For the most effective movement we need to feel our body as being positioned around this center of mass. Our feet should not be acting as anchors or attachment points to the ground, since rotating around one foot or the other will not keep us in 3-dimensional balance, but moving around our center will. Our feet should be free to move to wherever needed to balance the force of our moving body through our center of mass. A sense of center of mass covers more situations than a sense of a center of gravity.
Our center of mass determines where our supporting feet should be placed, not the other way around. Try walking while putting your feet directly under yourself - you either won’t be able to walk, or you will fall over. It is our sense of our moving center of mass which tells us how far in front and to the side of ourselves to step, depending on speed, direction and incline. If we are standing still, a sense of our center of gravity is enough. But in Taekwon-do, we are usually moving - forward, backward, up, down, and sideways - and we need a well-developed sense of our center of mass in order to be able to always keep our body relaxed and aligned for maximum power and agility.

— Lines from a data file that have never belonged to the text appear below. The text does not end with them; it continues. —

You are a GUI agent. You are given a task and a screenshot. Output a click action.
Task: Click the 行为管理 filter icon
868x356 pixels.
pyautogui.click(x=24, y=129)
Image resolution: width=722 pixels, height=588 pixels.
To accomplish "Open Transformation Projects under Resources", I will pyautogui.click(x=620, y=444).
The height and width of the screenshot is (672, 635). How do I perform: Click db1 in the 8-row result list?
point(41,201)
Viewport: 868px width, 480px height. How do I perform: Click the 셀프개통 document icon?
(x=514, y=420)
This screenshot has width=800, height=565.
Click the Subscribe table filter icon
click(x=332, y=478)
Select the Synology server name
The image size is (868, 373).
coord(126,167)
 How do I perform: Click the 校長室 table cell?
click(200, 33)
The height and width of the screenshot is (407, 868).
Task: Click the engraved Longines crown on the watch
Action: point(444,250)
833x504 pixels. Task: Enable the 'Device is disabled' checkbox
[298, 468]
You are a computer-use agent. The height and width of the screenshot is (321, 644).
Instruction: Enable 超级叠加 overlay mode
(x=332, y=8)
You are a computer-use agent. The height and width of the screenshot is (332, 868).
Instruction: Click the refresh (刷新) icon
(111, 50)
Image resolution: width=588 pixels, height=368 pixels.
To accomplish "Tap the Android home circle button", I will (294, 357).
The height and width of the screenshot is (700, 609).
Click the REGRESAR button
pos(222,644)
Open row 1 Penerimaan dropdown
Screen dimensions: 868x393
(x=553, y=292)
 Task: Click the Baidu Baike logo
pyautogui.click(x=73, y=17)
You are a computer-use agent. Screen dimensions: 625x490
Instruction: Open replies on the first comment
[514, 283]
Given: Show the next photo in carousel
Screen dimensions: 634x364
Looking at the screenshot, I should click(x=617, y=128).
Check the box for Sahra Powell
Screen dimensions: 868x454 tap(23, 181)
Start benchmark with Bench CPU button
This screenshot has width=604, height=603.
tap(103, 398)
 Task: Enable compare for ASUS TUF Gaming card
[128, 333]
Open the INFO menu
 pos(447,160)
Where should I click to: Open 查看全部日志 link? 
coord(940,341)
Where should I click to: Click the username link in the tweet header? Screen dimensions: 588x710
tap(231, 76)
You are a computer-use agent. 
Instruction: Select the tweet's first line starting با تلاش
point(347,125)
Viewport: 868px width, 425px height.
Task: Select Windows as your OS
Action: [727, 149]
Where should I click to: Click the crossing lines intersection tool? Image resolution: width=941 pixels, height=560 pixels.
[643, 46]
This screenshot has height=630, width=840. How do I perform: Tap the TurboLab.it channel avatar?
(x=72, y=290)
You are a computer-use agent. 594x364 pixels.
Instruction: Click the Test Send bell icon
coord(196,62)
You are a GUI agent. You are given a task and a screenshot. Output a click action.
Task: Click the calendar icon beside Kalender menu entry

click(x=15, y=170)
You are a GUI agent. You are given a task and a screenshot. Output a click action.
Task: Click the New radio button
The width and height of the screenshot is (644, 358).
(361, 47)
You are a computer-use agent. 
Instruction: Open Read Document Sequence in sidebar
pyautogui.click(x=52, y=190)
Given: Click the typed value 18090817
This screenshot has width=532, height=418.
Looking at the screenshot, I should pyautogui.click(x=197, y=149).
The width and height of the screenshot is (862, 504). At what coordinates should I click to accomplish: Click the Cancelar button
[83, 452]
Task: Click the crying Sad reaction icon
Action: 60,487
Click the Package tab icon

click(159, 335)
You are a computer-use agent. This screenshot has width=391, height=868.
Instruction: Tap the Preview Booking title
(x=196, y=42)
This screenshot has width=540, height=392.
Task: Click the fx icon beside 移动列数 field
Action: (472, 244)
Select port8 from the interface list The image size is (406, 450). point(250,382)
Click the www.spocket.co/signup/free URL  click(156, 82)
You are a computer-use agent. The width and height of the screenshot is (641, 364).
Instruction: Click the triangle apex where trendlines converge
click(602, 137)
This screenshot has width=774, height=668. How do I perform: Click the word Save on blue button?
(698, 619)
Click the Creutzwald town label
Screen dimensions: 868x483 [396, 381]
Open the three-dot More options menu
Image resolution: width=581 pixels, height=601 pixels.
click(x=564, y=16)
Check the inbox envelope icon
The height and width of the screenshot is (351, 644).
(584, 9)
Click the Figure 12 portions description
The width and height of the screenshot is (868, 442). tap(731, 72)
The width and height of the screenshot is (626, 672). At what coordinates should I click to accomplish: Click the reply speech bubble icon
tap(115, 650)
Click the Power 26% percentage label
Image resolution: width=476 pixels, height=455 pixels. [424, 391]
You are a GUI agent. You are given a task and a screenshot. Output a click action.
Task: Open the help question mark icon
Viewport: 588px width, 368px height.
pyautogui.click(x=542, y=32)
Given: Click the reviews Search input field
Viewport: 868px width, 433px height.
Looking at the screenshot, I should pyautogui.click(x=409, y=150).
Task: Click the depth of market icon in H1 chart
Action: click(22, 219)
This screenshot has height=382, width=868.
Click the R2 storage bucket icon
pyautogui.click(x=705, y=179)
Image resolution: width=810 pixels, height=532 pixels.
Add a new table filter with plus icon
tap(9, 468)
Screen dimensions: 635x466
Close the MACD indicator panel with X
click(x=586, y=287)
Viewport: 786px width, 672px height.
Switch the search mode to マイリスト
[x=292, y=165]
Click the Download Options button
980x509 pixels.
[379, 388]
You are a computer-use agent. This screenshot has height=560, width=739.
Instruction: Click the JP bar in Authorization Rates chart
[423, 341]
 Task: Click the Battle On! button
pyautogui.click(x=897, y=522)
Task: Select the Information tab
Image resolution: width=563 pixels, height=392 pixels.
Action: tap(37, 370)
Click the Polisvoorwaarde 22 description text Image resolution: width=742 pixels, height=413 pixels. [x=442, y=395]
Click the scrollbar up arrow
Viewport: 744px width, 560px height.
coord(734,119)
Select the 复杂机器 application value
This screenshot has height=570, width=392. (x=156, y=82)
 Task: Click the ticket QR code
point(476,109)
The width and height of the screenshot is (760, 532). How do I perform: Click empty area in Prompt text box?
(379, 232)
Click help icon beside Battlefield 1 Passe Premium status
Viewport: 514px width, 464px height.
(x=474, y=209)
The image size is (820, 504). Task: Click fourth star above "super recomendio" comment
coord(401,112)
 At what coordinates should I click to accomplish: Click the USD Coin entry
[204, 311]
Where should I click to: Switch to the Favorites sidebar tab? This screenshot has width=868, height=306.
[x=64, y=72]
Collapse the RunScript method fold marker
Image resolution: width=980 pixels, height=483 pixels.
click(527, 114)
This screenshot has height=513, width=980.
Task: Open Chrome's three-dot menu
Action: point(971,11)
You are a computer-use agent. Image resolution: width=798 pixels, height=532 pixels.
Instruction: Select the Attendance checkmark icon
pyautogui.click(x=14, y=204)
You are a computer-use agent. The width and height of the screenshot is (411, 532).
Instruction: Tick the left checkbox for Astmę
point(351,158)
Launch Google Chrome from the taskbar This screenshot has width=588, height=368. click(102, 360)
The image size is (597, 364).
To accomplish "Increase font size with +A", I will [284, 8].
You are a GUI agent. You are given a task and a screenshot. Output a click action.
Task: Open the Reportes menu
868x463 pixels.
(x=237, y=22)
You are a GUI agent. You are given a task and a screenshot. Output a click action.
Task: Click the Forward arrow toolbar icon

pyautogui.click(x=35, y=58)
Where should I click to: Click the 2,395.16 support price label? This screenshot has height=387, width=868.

Martial arts like Judo, Aikido and Hapkido exploit opponents being unbalanced. A strong sense of center, however, will make it both more difficult for you to be unbalanced and taken advantage of, and will make it possible for you to return to balance more easily and quickly when you do lose your equilibrium.
EXPERIMENT 12: Practicing in shoulder-deep water (where we are almost weightless, but definitely not massless), or on ice, so that our feet don’t have enough grip to correct imbalances (or while standing on one leg or sitting, as mentioned above) are all good ways of improving our sense of center and of learning how to work from it.
Integrated Breathing
Not having enough awareness and training of our breathing can lead us into difficult situations of too much or too little oxygen and the resulting stamina and reduced power and focus problems which come with them. The answer is not to try to impose an outside system of control over our breathing, but to learn how to integrate our breathing with our other efforts so that they all naturally reinforce each other to maximize the total effect. For the beginning and intermediate student learning integrated breathing can be a very important factor in unifying the body’s efforts, and for coordinating it with the mental state. A properly performed exhale will unify and stabilize the body, release tension, and focus energy.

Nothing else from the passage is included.